Monarchia nie jest najlepszym pomyslem... Rozne rodzaje wladzy zostaly wspaniale przedstawione w wideo pod tym linkiem http://rewolucjajestteraz.blogspot.com/2009/04/amerykanska-forma-rzadow.html

Polecam!

Bobola pisze...

@Jacek;
Podane wideo jest niezlym podsumowaniem, ktorego tekst jest napisany zapewne przez prawnika konstytucjonaliste. Cierpi on jednak na nastepujace dzieciece choroby republikanizmu: 1)Prawo jest hipostaza. Przepisy sa zawsze tworzone przez ludzi a scislej biorac przez elite narodu czy panstwa w celu utrwalenia ich wladzy i obrony ich interesow. Oczywiscie moze sie zdarzyc, ze cialo przepisow prawnych jest tworzone wylacznie przez ludzi dobrej woli i krysztalowej uczciwosci.

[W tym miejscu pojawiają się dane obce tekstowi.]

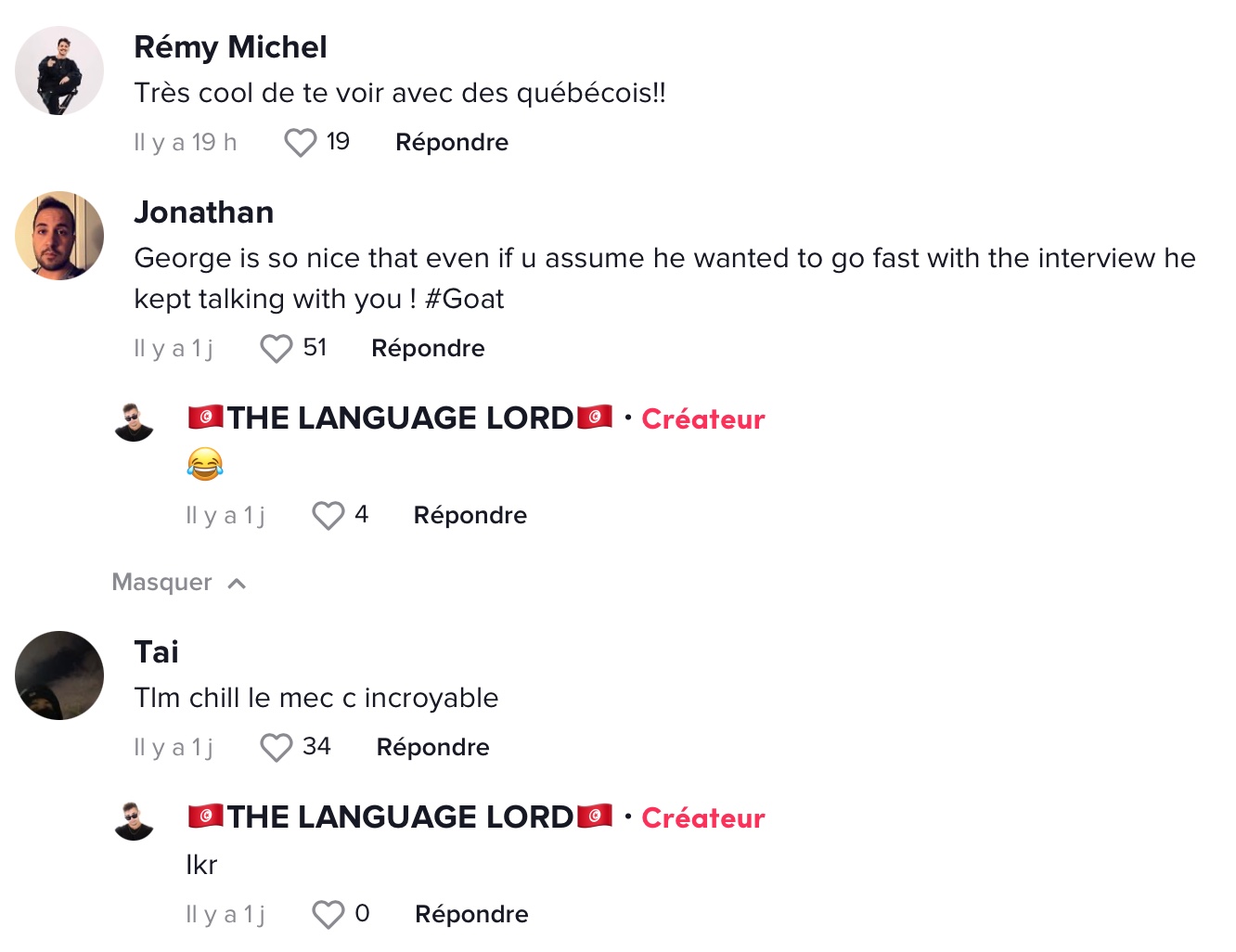Open Jonathan's profile avatar

tap(59, 236)
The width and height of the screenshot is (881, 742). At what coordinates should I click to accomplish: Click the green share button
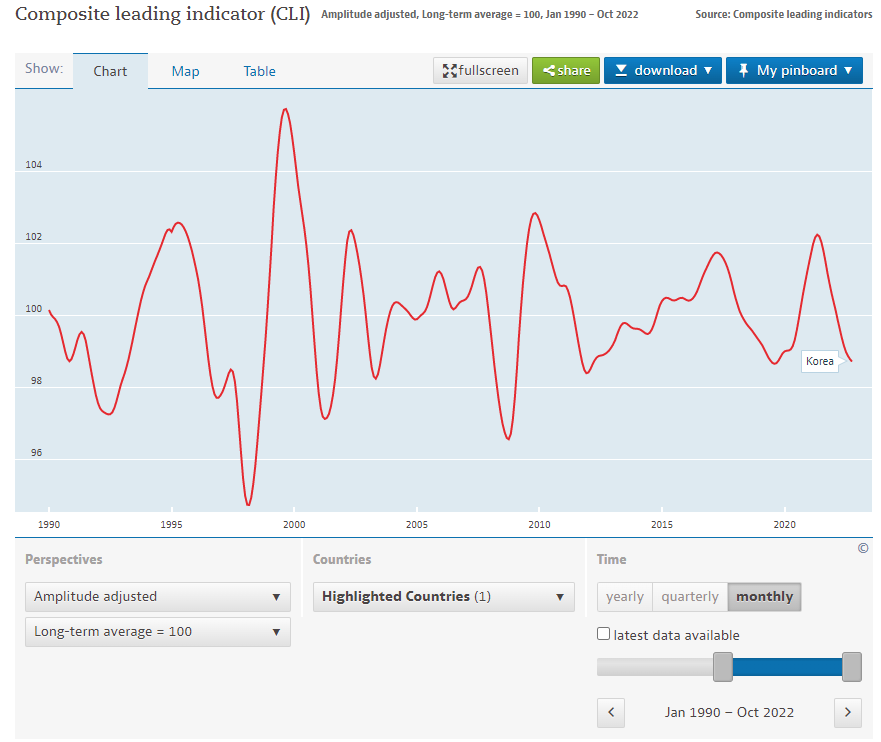pos(566,70)
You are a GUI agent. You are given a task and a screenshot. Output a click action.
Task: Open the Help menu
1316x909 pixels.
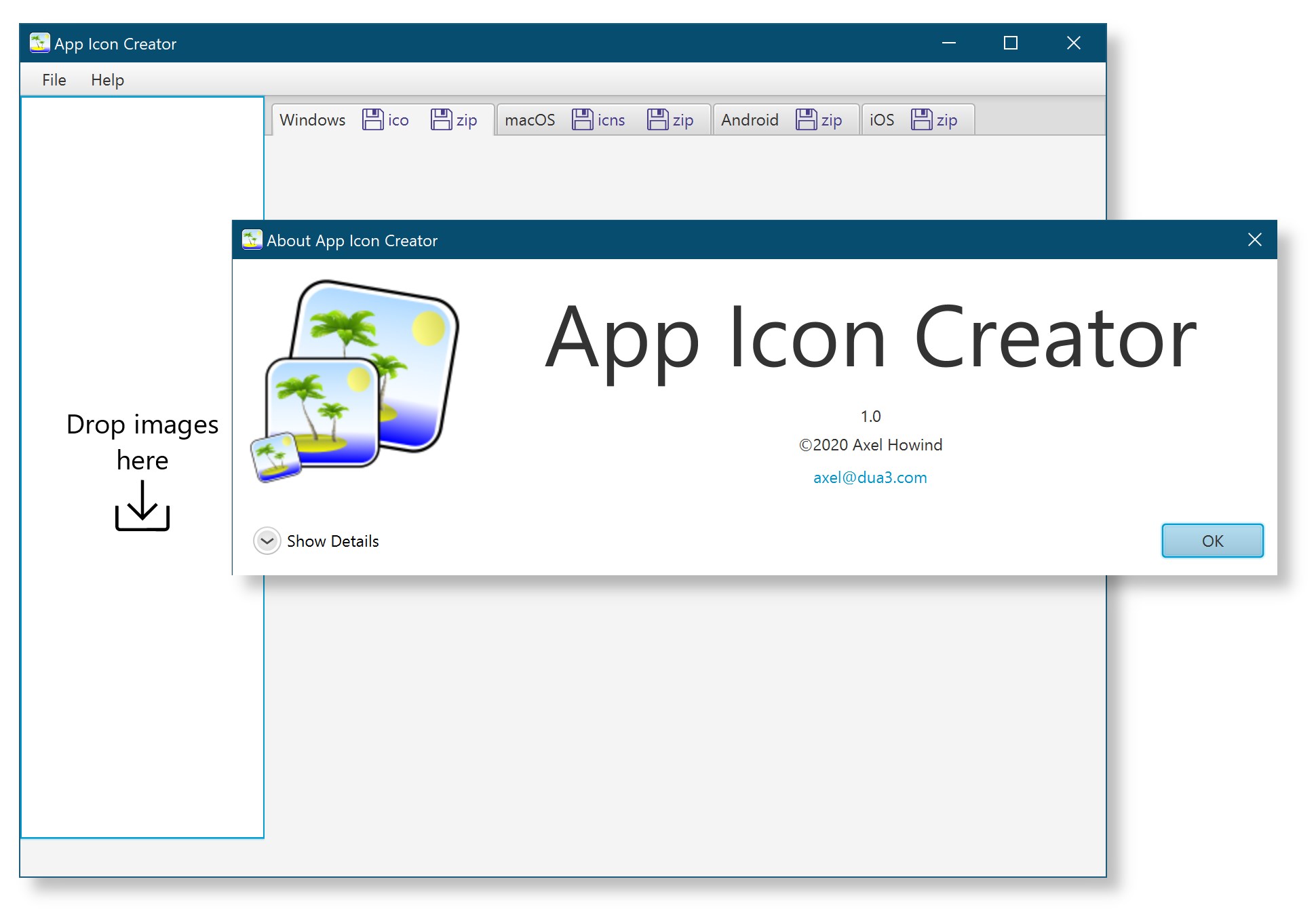point(107,80)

Ja jednak takich w kregach wladzy czy to wykonawczej czy ustawodawczej nie widze. Konflikt miedzy "wlascicielami praw" a "poddanymi praw" nie moze byc rozwiazany bez zlamania istniejacego porzadku prawnego w czesci lub calosci. 2) Demokracja, ktorej zreszta nie jestem zwolennikiem (jestem elitarysta z przekonan) pojawia sie na scenie politycznej tylko na krotko. Wtedy gdy anarchia przelamala struktury poprzedniej wladzy. Jak Paul czy tez speaker slusznie zauwaza jest to stan przejsciowy wielkiego ukladu socjologicznego, ktory z reguly konczy sie dyktatura przechodzaca w oligarchie. 3) Oligarchia rozni sie od dyktatury czy absolutnej monarchii tym, ze wazne decyzje panstwowe w oligarchii moga byc podejmowane przez indywidualnych oligarchow bez ich wzajemnej konsultacji( np triumwirat rzymski). To oczywiscie doprowadza do tarc i w wyniku powstaje dyktatura, mono-cezariat, czy monarchia. Fakt, ze struktura rzadowa jest rozbudowana w tym sensie, ze istnieja posredni decydenci (w PRLu tzw nomenklatura) nie oznacza rzadow oligarchii. Istotne jest to ile osob moze wydawac decyzje ostateczne i kto faktycznie decyduje o podstawowych posunieciach panstwa.